## [REQUIREMENTS]
Update the material from the line with "Find the location" up to and including the line with "center [1288, 74]." by replacing "Identify the location of" with "Find the position of" and keeping everything else unchanged. Give only those lines.

─── ROWS ───

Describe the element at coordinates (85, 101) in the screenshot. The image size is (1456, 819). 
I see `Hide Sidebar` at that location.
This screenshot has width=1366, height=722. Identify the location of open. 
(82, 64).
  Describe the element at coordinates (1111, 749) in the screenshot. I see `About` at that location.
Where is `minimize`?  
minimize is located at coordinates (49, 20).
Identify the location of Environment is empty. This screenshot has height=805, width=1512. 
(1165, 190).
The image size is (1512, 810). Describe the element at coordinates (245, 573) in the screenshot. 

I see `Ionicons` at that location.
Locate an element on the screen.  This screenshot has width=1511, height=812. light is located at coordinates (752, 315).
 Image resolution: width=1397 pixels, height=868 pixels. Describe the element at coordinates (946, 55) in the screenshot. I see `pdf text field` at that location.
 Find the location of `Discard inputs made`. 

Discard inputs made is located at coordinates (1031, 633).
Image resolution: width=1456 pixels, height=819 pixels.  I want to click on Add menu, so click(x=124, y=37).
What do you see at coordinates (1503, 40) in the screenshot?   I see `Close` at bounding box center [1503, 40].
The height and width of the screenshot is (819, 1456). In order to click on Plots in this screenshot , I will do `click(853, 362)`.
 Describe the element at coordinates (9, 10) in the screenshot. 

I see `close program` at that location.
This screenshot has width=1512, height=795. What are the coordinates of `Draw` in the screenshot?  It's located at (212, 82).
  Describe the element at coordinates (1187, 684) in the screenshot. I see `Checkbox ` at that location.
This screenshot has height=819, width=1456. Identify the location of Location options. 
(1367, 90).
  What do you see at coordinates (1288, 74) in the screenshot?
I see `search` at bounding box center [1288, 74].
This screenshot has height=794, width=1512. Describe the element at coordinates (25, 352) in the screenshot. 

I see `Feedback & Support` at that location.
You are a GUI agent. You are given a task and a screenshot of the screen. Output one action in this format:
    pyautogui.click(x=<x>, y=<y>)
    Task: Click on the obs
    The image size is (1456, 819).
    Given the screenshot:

───

## [EXERCISE RESULT]
 Find the location of `Discard inputs made`. 

Discard inputs made is located at coordinates (1031, 633).
Image resolution: width=1456 pixels, height=819 pixels.  I want to click on Add menu, so click(x=124, y=37).
What do you see at coordinates (1503, 40) in the screenshot?   I see `Close` at bounding box center [1503, 40].
The height and width of the screenshot is (819, 1456). In order to click on Plots in this screenshot , I will do `click(853, 362)`.
 Describe the element at coordinates (9, 10) in the screenshot. 

I see `close program` at that location.
This screenshot has width=1512, height=795. What are the coordinates of `Draw` in the screenshot?  It's located at (212, 82).
  Describe the element at coordinates (1187, 684) in the screenshot. I see `Checkbox ` at that location.
This screenshot has height=819, width=1456. Find the position of Location options. 
(1367, 90).
  What do you see at coordinates (1288, 74) in the screenshot?
I see `search` at bounding box center [1288, 74].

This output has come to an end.